I nostri ragazzi pensano in grande
di Cisv Solidarietà S.C.S.
di Daniele Angius, educatore nelle scuole di La Loggia
Primo incontro in classe. Iniziamo leggendo l’articolo 12 della Convenzione ONU sui diritti dell’infanzia e dell’adolescenza: “Hai diritto a esprimere la tua opinione su tutte le questioni che ti riguardano. La tua opinione deve essere ascoltata e presa in seria considerazione”.
Partendo da questa solenne affermazione, gli studenti scrivono su un grande cartellone appeso alla lavagna il proprio elenco di cose che non vanno e che vorrebbero vedere migliorare nella scuola. Questa serie di elenchi che rimarranno appesi fino alla fine del percorso (post-it permettendo!), costituiscono la base della nostra ricerca in classe. Cercheremo di mettere a punto la nostra idea di scuola e indagheremo su cosa ci fa stare bene, a partire dall’esperienza concreta di ciascuno. Non si tratta quindi solo di affrontare un tema di discussione, ma di aprirsi agli altri e di rivelare con sincerità ciò che ci rende unici.

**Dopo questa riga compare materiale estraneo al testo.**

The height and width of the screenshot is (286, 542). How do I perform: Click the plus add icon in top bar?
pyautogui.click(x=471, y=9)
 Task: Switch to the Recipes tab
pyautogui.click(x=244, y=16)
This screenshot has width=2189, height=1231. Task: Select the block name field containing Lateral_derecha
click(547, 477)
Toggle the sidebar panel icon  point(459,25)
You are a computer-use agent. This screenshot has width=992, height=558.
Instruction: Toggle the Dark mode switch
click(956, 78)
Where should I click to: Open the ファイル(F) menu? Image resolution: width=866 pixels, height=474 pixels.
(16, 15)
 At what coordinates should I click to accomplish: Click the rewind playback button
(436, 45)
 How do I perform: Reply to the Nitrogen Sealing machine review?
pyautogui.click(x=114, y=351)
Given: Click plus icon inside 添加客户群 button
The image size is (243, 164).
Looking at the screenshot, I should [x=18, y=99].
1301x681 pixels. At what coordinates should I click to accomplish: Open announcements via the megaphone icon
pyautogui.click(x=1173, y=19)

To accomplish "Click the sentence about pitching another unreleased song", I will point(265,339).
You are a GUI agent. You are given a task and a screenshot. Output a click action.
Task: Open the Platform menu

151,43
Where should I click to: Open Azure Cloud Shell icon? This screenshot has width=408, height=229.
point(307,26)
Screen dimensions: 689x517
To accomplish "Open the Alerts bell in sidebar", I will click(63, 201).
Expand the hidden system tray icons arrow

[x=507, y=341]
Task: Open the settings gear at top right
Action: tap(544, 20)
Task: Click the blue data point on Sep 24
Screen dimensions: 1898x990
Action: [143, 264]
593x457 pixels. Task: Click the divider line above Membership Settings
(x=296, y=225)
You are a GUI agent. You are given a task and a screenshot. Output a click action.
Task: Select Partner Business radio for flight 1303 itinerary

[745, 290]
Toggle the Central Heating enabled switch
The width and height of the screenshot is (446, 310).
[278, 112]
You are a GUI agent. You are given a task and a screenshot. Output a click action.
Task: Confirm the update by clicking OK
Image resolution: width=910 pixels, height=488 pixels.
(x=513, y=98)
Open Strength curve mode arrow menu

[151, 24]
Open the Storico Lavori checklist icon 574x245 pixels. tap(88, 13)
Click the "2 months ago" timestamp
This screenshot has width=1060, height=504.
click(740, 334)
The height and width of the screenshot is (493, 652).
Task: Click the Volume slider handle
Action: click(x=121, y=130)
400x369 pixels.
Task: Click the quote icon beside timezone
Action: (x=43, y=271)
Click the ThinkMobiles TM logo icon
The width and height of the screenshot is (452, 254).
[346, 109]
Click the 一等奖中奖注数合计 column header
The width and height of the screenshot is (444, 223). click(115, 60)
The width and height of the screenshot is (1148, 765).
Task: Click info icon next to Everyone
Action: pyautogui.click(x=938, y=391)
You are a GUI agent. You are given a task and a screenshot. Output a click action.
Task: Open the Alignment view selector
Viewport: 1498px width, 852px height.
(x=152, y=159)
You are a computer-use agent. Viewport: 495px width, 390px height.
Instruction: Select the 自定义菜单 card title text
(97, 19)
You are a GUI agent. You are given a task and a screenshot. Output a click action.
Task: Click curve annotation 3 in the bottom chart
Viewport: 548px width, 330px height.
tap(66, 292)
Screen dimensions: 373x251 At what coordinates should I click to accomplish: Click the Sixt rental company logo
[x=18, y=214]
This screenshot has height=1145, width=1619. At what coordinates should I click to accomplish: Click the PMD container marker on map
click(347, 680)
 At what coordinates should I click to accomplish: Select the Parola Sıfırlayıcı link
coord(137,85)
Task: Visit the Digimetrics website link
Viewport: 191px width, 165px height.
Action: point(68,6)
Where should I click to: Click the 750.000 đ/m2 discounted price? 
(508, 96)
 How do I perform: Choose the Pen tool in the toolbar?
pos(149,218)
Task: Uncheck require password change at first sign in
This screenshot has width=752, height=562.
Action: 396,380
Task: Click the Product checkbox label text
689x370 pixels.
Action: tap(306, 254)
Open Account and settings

Il primo suggerimento lo devo a Francesca (i nomi sono di fantasia), una ragazza ripetente con la quale ho avuto una relazione educativa a dir poco complicata: “Io vorrei che nella nostra scuola ci fossero più ore di laboratorio, perché mi piace usare le mani e non solo le orecchie. Le cose si capiscono meglio quando si fanno. Io me le ricordo meglio e neanche mi accorgo che le sto imparando”. Sapere usare le mani e non solo le orecchie. La questione del corpo, dunque. Nel suo avanzare a singhiozzo, Francesca è riuscita a sorprendermi.
Che cosa vuol dire imparare?
Se ci pensiamo con attenzione, come abbiamo fatto noi educatori durante le ore di formazione previste dal progetto, ci rendiamo subito conto che l’apprendimento non è un procedimento passivo, ma ha bisogno del coinvolgimento attivo degli studenti. Per questo credo che nelle parole di Francesca ci sia tutta l’essenza di un’idea coraggiosa di didattica. Non contano i numeri, lo studio della terra o il pensiero di un poeta, ma il desiderio di entrare dentro le questioni, di capire ciascuno a modo suo. E infine di poter condividere attraverso il dialogo.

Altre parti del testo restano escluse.